Text passage>
•••
Notice how the callback functions pass the control back and forth between the object and the caller.

Also, notice how the overall API of this “PasswordManager” service consists of the signatures of the methods plus the signatures of the callbacks. In SGX tutorials, these are called the “trusted” and “untrusted” boundaries.

Execution of the enclave

The final question to answer to complete the picture is how the instructions in this SGX enclave object actually run on the CPU.

The OOP analogy comes in handy here as well. The best way to think about an SGX enclave is as an encapsulated object with an API and an encrypted internal state that lives inside the “host” process.

To put it differently, the “host” is a typical application with a “main” method that runs as a standalone process. Similar to how it might initialise an embedded SQLite database if it needs to store some structured data, it can also initialise the “PasswordManager” object. Both SQLite and the PasswordManager enclave live inside the space of the main process, and their lifecycles are fully controlled by it.

In practice, the difference is that the embedded SQLite is one of the services a typical program needs to operate, but the “Password manager” enclave is most likely the main reason for the existence of the host program.

In the rest of this section, we’ll look at what happens under the hood during the host-enclave interactions.

Initialisation of the enclave

First, the host program has to create the enclave. This step is similar to instantiating an object when the program allocates some memory space and calls the constructor with the supplied arguments. However, for an enclave, there are a few additional steps.

The entire enclave program must be loaded in memory and “measured”. Based on the measurement, the CPU will create the volatile encryption keys necessary to allocate the encrypted memory space, which is part of the normal memory space of the host process, except that all access to it passes through a dedicated hardware encryption engine.
•••
Dataset entries>
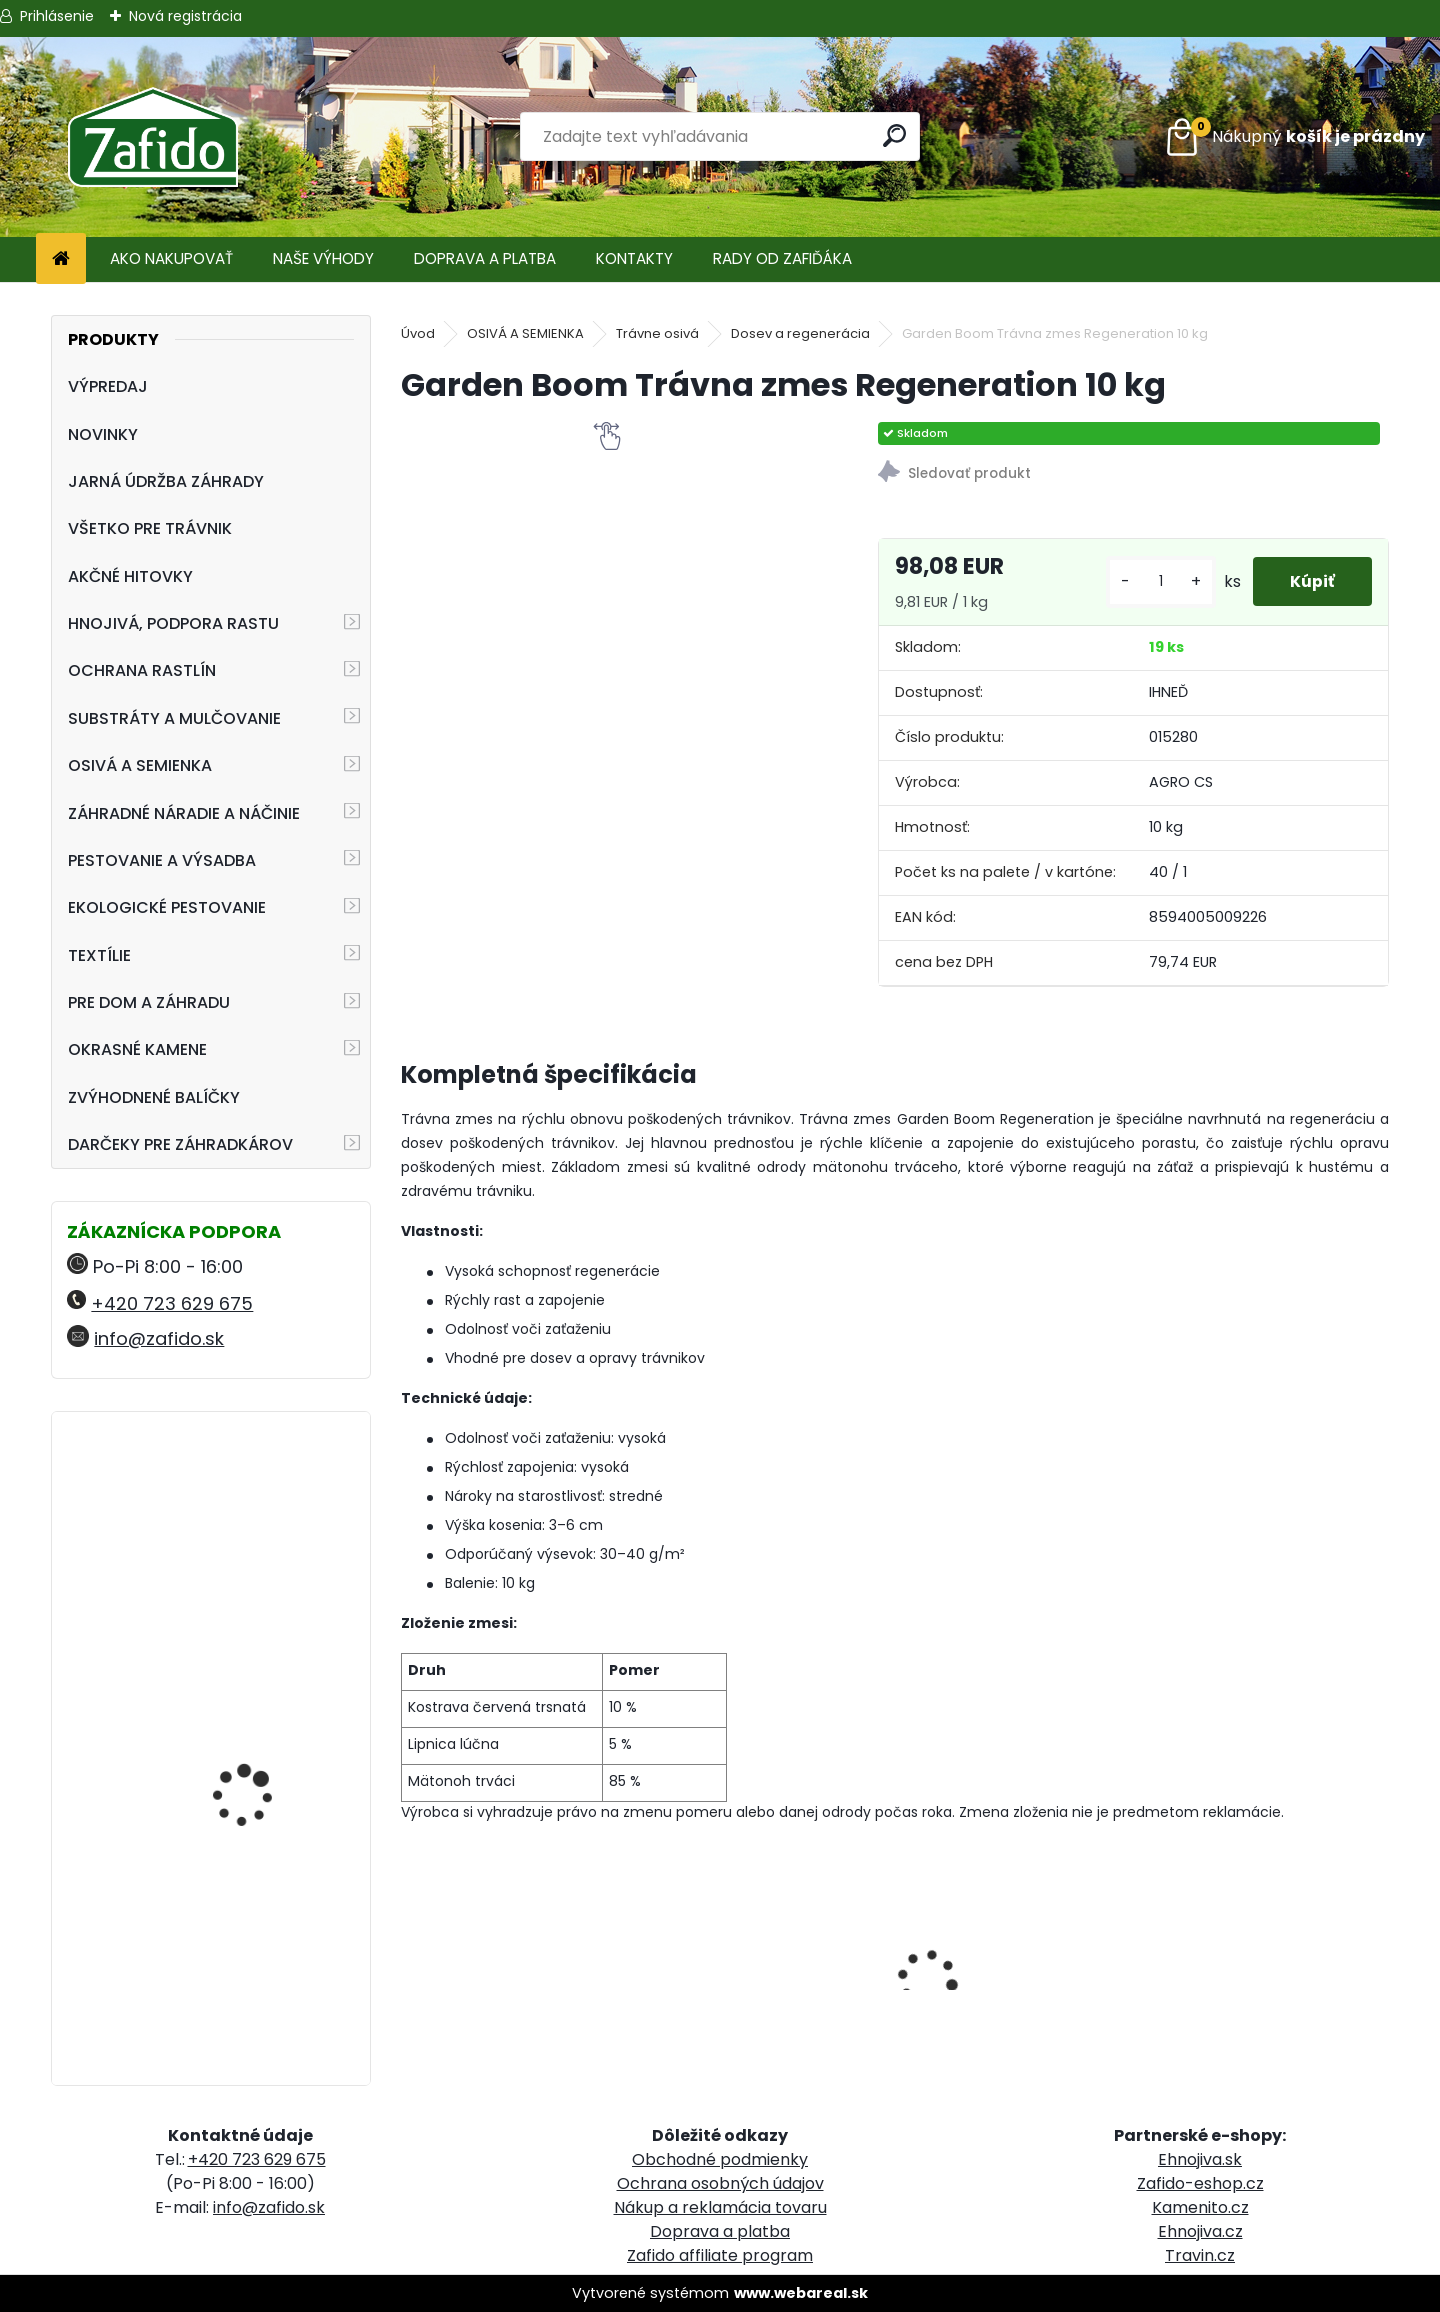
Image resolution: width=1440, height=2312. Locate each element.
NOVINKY (103, 434)
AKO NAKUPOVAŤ (171, 258)
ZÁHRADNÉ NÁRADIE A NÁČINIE (184, 813)
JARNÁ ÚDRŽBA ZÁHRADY (166, 481)
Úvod (418, 333)
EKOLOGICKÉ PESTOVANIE (167, 907)
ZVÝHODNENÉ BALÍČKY (154, 1097)
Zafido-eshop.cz (1200, 2183)
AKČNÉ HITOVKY (130, 576)
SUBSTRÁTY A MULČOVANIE (174, 718)
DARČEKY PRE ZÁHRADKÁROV (180, 1144)
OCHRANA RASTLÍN (142, 670)
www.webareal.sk (801, 2293)
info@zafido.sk (159, 1338)
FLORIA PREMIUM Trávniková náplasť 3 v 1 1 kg (268, 1525)
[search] (896, 135)
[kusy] (1155, 581)
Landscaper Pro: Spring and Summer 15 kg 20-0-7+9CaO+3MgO (264, 1720)
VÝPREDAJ (108, 386)
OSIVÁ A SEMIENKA (140, 765)
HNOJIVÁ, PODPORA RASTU (173, 623)
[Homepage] (61, 259)
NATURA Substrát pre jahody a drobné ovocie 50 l (266, 1955)
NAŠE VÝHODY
•••
Short task A> From the passage on SGX enclaves, list every distinct word or name that appears inside quotation marks.
Short task B>
Using the passage on SGX enclaves, answer the following questions, one per line:
(i) What are the method and callback signatures called in SGX tutorials?
(ii) What does the CPU create on the basis of the measurement?
(iii) What fully controls the lifecycles of SQLite and the PasswordManager enclave?
Short task C> Revise the passage on SGX enclaves from "In the rest" up to and including "few additional steps.", replacing "constructor" with "initializer".

Correct response A>
PasswordManager
trusted
untrusted
host
main
Password manager
measured

Correct response B>
(i) The "trusted" and "untrusted" boundaries.
(ii) The volatile encryption keys necessary to allocate the encrypted memory space.
(iii) The main process.

Correct response C>
In the rest of this section, we’ll look at what happens under the hood during the host-enclave interactions.

Initialisation of the enclave

First, the host program has to create the enclave. This step is similar to instantiating an object when the program allocates some memory space and calls the initializer with the supplied arguments. However, for an enclave, there are a few additional steps.